A Common-Sense Guide to Data Structures and Algorithms, Second Edition: Quickselect In Python (page 221)

Hi, I am trying to convert the ruby code of Quickselect into python and I noticed that I have to add return statements in the if else conditions like so

def partition(left_p, right_p, arr=[]):

    pivot_index = right_p

    pivot = arr[pivot_index]

    right_p -= 1

    while True:

        while arr[left_p] < pivot:

            left_p += 1

        while arr[right_p] > pivot:

            right_p -= 1

        if left_p >= right_p:

            break

        else:

            arr[left_p], arr[right_p] = arr[right_p], arr[left_p]

            left_p += 1

    arr[left_p], arr[pivot_index] = arr[pivot_index], arr[left_p]

    return left_p

def quickselect(kth_lowest_value, left_index, right_index, arr=[]):

    print(arr)

    if right_index - left_index <= 0:

        return arr[left_index]

    pivot_index = partition(left_index, right_index, arr)

    if kth_lowest_value < pivot_index:

        return quickselect(kth_lowest_value, left_index, pivot_index-1, arr)

    elif kth_lowest_value > pivot_index:

        return quickselect(kth_lowest_value, pivot_index+1, right_index, arr)

    else:

        print(f"item = {arr[pivot_index]}")

        return arr[pivot_index]

array = [200, 97, 100, 101, 211, 107, 63, 123, 11, 34]

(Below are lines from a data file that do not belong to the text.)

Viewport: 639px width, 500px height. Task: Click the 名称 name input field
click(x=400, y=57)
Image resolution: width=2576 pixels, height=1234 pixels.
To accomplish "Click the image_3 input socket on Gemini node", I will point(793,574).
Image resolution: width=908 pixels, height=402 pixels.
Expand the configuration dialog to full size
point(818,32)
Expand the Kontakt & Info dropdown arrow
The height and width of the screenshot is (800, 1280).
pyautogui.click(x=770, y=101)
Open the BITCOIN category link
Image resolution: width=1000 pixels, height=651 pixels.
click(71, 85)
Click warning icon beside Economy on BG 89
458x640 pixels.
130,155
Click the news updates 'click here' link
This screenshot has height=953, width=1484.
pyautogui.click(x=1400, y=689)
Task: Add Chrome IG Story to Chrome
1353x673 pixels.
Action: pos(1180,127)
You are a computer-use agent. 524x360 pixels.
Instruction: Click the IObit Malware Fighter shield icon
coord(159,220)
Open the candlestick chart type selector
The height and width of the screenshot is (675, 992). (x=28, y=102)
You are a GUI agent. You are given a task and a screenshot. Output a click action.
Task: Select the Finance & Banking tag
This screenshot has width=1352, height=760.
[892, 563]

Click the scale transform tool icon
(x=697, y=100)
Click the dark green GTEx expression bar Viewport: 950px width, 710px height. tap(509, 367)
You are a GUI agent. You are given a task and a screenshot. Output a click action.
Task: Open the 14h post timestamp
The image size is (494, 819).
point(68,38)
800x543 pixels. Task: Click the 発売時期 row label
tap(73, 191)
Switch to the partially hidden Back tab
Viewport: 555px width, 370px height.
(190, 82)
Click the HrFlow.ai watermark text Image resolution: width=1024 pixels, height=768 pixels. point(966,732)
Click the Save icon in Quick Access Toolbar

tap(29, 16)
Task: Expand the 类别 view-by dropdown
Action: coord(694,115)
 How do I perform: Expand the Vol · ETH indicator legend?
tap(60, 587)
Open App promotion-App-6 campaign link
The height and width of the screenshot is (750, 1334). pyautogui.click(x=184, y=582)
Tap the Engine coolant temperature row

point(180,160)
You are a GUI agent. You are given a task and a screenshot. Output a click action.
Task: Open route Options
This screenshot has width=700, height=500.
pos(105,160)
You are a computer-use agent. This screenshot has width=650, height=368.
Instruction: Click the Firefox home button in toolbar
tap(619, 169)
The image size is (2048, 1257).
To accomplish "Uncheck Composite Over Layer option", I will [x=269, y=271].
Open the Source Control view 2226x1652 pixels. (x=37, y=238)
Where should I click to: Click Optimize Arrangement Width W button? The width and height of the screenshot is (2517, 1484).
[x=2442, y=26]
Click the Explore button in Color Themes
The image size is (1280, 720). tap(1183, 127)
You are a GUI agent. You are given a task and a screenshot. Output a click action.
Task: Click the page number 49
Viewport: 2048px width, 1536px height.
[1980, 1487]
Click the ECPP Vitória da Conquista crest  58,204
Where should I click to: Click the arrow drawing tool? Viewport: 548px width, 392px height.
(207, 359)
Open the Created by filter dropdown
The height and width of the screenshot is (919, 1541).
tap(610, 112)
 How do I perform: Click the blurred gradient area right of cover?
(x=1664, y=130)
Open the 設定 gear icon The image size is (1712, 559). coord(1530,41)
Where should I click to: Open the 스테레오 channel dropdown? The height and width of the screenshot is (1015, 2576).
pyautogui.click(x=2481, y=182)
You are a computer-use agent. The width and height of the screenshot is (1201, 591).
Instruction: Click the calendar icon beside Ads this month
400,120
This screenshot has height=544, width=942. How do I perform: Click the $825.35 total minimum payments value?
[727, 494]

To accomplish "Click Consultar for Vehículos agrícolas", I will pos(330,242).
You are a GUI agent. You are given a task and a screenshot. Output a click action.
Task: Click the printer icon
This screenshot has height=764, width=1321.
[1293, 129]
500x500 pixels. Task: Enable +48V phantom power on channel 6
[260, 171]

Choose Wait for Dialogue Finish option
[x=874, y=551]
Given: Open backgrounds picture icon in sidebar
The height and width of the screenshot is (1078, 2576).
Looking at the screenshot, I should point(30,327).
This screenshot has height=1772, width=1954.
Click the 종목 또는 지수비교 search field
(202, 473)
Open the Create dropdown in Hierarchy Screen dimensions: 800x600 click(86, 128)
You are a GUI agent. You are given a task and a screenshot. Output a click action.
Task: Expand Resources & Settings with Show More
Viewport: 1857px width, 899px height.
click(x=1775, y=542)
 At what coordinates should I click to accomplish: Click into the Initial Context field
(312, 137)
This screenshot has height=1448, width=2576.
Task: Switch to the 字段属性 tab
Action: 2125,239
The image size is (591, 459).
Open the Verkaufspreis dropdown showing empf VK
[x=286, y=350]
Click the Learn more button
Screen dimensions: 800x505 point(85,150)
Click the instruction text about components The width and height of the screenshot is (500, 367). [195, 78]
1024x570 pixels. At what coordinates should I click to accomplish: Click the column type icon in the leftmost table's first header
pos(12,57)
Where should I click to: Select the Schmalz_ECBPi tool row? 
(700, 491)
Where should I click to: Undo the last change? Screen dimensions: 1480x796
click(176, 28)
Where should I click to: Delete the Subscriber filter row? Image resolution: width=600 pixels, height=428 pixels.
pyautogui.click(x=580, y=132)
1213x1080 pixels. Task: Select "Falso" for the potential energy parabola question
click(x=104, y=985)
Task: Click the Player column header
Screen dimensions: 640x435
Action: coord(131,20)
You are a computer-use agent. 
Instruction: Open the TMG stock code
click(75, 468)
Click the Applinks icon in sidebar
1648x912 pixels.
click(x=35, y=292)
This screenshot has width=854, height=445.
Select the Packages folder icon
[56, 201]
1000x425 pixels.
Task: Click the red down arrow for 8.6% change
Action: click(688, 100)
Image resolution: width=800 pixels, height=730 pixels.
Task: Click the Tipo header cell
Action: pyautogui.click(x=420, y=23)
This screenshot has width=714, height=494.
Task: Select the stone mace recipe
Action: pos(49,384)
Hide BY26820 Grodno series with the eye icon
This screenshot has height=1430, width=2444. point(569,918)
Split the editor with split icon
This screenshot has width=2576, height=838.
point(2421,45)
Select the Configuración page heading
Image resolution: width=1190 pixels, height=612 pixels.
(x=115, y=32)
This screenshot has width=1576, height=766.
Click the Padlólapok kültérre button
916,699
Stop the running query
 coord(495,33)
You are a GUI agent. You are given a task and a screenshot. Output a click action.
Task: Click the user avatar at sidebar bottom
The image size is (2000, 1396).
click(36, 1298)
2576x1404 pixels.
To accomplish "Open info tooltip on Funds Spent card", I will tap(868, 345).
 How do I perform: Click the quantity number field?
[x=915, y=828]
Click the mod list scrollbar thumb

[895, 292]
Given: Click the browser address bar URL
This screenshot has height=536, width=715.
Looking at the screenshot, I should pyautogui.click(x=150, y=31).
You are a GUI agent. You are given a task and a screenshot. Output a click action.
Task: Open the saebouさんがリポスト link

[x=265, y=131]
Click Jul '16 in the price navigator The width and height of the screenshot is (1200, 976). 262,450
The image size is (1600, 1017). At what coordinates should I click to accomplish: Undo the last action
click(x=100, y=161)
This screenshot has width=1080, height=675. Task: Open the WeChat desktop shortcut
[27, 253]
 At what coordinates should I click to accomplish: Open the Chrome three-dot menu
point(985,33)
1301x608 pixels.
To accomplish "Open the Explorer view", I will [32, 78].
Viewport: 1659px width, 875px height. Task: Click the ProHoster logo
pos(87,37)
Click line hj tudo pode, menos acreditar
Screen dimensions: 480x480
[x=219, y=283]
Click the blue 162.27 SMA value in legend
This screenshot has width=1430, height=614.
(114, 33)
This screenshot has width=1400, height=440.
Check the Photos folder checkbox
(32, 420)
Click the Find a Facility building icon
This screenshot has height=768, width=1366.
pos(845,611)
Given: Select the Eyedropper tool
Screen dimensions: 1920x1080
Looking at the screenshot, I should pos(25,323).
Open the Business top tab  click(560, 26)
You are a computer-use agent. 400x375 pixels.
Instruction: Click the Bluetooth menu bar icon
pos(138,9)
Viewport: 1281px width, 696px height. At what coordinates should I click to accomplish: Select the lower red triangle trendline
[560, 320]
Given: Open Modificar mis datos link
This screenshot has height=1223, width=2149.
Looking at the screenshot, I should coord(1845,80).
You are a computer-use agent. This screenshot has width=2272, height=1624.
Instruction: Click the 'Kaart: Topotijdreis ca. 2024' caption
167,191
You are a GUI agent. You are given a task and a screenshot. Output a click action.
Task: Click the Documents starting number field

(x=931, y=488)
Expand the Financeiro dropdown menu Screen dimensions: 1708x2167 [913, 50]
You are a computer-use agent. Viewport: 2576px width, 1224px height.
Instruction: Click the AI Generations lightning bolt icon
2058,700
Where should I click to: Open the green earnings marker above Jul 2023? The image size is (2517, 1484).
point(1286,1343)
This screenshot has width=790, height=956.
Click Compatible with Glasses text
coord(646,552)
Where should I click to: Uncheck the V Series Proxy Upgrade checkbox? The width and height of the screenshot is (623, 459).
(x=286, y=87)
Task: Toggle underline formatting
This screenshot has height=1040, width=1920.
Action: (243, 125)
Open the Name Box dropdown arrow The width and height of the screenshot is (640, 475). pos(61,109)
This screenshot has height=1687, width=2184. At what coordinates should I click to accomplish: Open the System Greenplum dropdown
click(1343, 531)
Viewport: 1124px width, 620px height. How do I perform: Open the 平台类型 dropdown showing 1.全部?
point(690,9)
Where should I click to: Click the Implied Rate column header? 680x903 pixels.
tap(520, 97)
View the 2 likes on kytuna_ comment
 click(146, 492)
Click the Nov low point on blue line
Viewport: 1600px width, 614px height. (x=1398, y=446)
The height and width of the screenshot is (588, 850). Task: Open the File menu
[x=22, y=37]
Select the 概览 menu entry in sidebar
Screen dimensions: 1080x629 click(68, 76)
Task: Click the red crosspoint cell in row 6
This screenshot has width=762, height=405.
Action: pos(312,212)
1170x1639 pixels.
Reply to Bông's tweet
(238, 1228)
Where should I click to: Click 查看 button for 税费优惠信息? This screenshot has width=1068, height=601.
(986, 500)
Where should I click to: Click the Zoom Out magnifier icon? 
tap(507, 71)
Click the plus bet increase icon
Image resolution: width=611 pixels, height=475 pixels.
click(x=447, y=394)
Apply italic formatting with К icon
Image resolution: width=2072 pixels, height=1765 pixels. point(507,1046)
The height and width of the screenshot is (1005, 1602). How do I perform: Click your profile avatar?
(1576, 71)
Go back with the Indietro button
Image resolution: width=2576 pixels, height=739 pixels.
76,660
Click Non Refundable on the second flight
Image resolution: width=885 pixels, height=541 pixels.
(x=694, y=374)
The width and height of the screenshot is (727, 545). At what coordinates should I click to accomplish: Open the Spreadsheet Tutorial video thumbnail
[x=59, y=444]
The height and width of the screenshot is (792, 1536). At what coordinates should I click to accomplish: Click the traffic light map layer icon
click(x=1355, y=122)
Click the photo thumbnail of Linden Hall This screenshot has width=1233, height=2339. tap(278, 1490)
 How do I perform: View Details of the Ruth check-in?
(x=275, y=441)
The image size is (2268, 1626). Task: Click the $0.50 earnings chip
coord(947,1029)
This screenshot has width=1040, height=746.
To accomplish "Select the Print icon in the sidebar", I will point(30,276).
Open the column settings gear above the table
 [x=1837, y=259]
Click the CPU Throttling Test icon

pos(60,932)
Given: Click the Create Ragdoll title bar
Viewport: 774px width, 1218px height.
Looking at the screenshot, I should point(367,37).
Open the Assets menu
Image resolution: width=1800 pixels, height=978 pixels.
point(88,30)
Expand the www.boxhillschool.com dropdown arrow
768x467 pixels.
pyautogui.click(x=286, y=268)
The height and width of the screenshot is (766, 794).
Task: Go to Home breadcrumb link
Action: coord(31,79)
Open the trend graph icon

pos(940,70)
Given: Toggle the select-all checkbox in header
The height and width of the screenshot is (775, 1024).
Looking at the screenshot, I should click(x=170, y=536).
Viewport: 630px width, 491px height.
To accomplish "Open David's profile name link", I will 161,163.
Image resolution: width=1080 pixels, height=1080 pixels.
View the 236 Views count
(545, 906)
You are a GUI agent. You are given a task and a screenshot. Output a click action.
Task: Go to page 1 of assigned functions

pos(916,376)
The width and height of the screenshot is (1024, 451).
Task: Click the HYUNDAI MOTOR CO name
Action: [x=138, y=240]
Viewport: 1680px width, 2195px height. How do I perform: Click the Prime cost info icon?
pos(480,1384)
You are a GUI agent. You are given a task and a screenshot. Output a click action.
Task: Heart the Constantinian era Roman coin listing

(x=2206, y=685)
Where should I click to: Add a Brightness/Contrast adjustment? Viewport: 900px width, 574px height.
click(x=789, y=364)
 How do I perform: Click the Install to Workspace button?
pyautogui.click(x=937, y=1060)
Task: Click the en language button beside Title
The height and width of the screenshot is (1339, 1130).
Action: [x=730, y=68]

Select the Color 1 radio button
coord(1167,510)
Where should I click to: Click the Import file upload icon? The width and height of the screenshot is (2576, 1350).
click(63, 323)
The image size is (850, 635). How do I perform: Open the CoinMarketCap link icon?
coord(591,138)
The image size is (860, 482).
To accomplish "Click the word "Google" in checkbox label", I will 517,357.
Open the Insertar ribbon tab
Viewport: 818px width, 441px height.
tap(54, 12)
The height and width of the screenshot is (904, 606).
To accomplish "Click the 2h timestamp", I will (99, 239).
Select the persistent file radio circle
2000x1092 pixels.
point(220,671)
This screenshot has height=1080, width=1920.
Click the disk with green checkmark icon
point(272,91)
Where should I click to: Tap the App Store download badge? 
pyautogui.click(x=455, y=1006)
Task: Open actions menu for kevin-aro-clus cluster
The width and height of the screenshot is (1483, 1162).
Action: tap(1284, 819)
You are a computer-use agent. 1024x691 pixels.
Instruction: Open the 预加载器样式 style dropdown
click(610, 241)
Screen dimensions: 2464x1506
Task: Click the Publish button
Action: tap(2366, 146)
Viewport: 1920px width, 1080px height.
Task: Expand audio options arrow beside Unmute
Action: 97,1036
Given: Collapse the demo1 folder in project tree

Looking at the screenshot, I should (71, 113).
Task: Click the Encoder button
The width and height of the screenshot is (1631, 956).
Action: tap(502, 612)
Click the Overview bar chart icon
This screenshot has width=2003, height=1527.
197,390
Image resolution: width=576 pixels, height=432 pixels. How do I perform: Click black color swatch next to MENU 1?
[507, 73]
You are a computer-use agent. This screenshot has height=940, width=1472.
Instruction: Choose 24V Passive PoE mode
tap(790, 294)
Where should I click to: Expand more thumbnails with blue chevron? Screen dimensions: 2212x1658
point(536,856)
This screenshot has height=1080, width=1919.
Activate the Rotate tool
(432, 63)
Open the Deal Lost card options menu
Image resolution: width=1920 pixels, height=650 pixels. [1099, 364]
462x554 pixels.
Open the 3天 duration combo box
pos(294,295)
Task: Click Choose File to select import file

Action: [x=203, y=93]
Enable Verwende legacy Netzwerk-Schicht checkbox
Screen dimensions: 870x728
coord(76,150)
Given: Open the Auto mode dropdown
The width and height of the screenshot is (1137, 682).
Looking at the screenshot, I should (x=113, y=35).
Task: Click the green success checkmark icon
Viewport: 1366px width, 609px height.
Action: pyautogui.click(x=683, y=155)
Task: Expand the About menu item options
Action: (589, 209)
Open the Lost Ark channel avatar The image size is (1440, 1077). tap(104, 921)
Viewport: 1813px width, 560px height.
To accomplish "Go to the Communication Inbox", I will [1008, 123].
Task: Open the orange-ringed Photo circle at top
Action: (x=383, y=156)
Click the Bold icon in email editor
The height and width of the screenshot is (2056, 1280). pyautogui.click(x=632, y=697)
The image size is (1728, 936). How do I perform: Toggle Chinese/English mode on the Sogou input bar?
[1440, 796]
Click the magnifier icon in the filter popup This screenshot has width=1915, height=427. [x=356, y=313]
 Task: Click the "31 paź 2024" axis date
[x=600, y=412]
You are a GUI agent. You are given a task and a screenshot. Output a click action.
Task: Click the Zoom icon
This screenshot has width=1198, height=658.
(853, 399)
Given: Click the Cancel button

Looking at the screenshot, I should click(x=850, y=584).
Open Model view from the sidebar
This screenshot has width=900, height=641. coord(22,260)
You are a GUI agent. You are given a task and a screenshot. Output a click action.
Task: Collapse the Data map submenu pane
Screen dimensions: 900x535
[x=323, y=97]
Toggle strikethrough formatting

index = quickselect(6, 0, len(array)-1, array)

print(index)

In the book version written in Ruby, there “return” is only in “return @array[pivot_index]”, so I think we either remove the return or also put returns on the statements after the other conditionals. Unedited code below:

    attr_reader :array
    def initialize(array)
        @array = array
    end
    def quickselect!(kth_lowest_value, left_index, right_index)
        # If we reach a base case - that is, that the subarray has one cell,
        # we know we've found the value we're looking for:
        if right_index - left_index <= 0
            return @array[left_index]
        end
        # Partition the array and grab the index of the pivot:
        pivot_index = partition!(left_index, right_index)
        # If what we're looking for is to the left of the pivot:
        if kth_lowest_value < pivot_index
            # Recursively perform quickselect on the subarray to
            # the left of the pivot:
            return quickselect!(kth_lowest_value, left_index, pivot_index - 1)
            # If what we're looking for is to the right of the pivot:
        elsif kth_lowest_value > pivot_index
            # Recursively perform quickselect on the subarray to
            # the right of the pivot:
            return quickselect!(kth_lowest_value, pivot_index + 1, right_index)
        else # if kth_lowest_value == pivot_index
            # if after the partition, the pivot position is in the same spot
            # as the kth lowest value, we've found the value we're looking for
            return @array[pivot_index]
        end
    end
    
    def partition!(left_pointer, right_pointer)
        # We always choose the right-most element as the pivot.
        # We keep the index of the pivot for later use:
        pivot_index = right_pointer
        # We grab the pivot value itself:
        pivot = @array[pivot_index]
        # We start the right pointer immediately to the left of the pivot
        right_pointer -= 1
        while true
            # Move the left pointer to the right as long as it
            # points to value that is less than the pivot:
            while @array[left_pointer] < pivot do
                left_pointer += 1
            end
            # Move the right pointer to the left as long as it
            # points to a value that is greater than the pivot:
            while @array[right_pointer] > pivot do
                right_pointer -= 1
            end
            # We've now reached the point where we've stopped
            # moving both the left and right pointers.
            # We check whether the left pointer has reached
            # or gone beyond the right pointer. If it has,
            # we break out of the loop so we can swap the pivot later
            # on in our code:
            if left_pointer >= right_pointer
                break
            # If the left pointer is still to the left of the right
            # pointer, we swap the values of the left and right pointers:
            else
                @array[left_pointer], @array[right_pointer] = @array[right_pointer], @array[left_pointer]
            # We move the left pointer over to the right, gearing up
            # for the next round of left and right pointer movements:
                left_pointer += 1
            end
        end
        # As the final step of the partition, we swap the value
        # of the left pointer with the pivot:
        @array[left_pointer], @array[pivot_index] = @array[pivot_index], @array[left_pointer]
        # We return the left_pointer for the sake of the quicksort method
        # which will appear later in this chapter:
        return left_pointer
    end
end



array = [0, 50, 20, 10, 60, 30]
sortable_array = SortableArray.new(array)
p sortable_array.quickselect!(5, 0, array.length - 1)

Good point, thank you! This will be modified in a future version of the book.